Nella prospettiva di Platone («Nel Convivio, Platone dice appunto che la poíesis (cioè la produzione, l’attività) è la “causa che fa passare una qualsiasi cosa dal non essere all’essere”»15) Severino colloca anche Marx («La separabilità della cosa dal suo nesso immediato è il divenire della cosa. Il lavoro, che così la separa, è la produzione − la poíesis – che fa passare dal non essere all’essere la cosa in quanto “valore d’uso”, cioè in quanto “bene” che può essere usato dall’uomo»16) perché le determinazioni del mondo sarebbero un oscillare tra l’essere e il niente («un epamphoterízein, dice Platone, Repubblica, 478e»17). Nel contesto della Repubblica Severino fraintende il passo di Platone (non 478e ma 479c) che non discute la trasformazione delle cose, ma considera l’oscillazione dell’opinione (dóxa) tra l’ignoranza (ágnoia) e la conoscenza (epistḗmē) senza dubitare sull’esistenza delle cose che consentono agli artigiani di contribuire al progresso della società. Anche nel Convivio, dove Platone discute la competenza dei poeti, Severino confonde la metafisica e la cosmologia con l’antropologia e la politica: «Nel Convivio di Platone (205 b-5) leggiamo: “Ogni causa, che faccia passare una qualsiasi cosa dal niente all’essere è produzione, cosicché sono produzioni anche le azioni che vengono compiute in ogni tecnica e tutti gli artefici sono produttori”».18 Poi Severino aggiunge: «Distruzione è quindi, per Platone, ogni causa che faccia passare una qualsiasi cosa dall’essere al niente»,19 sebbene Platone abbia insistito al contrario sul valore artistico e sociale della tecnica senza accennare ad alcuna distruzione.
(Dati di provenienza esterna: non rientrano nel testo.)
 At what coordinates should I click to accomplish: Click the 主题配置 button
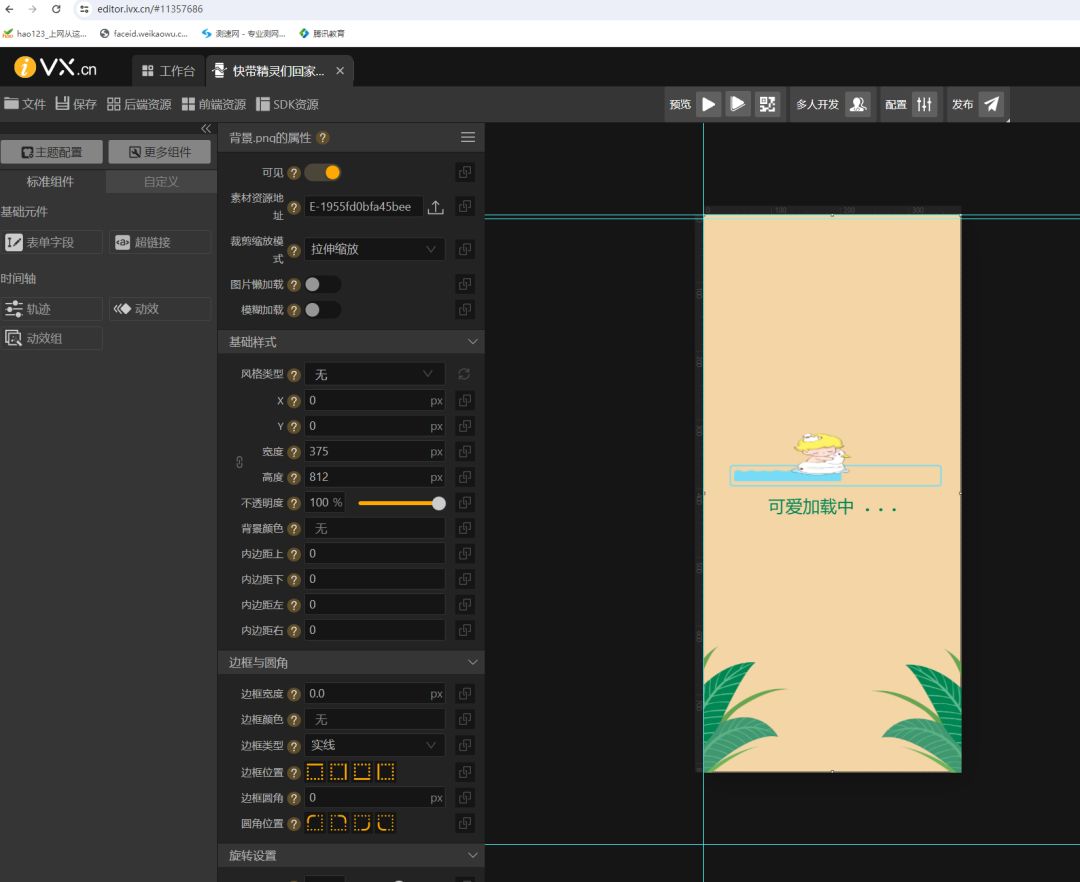point(52,152)
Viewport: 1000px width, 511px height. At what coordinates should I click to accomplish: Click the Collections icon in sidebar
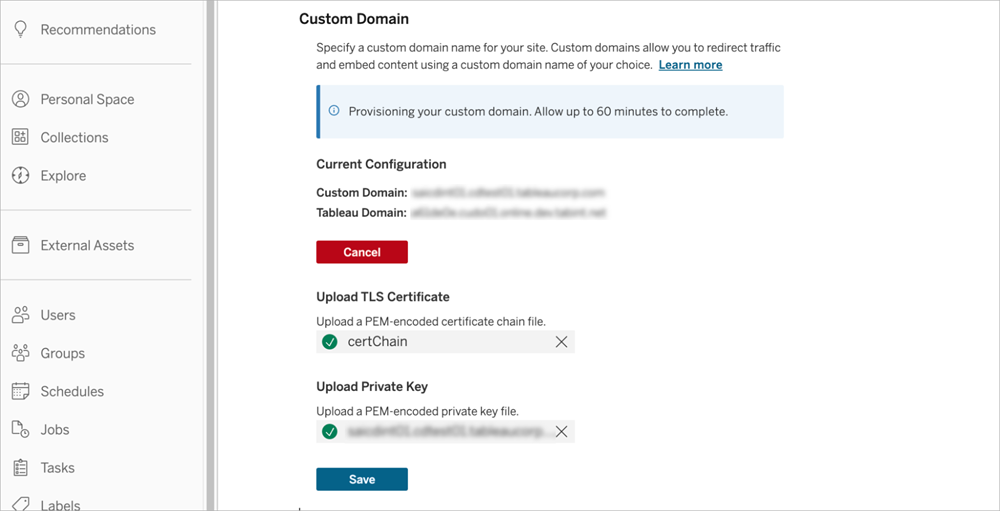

Quindi? ogni causa sarebbe una produzione, ma non per questo sarebbe una distruzione: in ogni tecnica (technē), e non solo in poesia (poíesis), tutti gli artefici (dēmiourgoí) sono poeti (poiētaí), cioè produttori. Il gioco di parole tra i poeti in generale (gli artigiani che sono poeti) e i poeti in particolare (i poeti che sono artigiani) conferma la benevola disposizione di Platone nei confronti delle tecniche. In Platone, che alla distruzione oppone la produzione o creazione, la natura della creazione artistica è simile a tutte le altre tecniche che trovano nella società una funzione fondamentale ed equilibrata. In Platone la funzione positiva delle cose utili e originali nella società greca rafforza il carattere oggettivo della tecnica senza discutere l’origine metafisica delle cose né giustificare il pessimismo della storia.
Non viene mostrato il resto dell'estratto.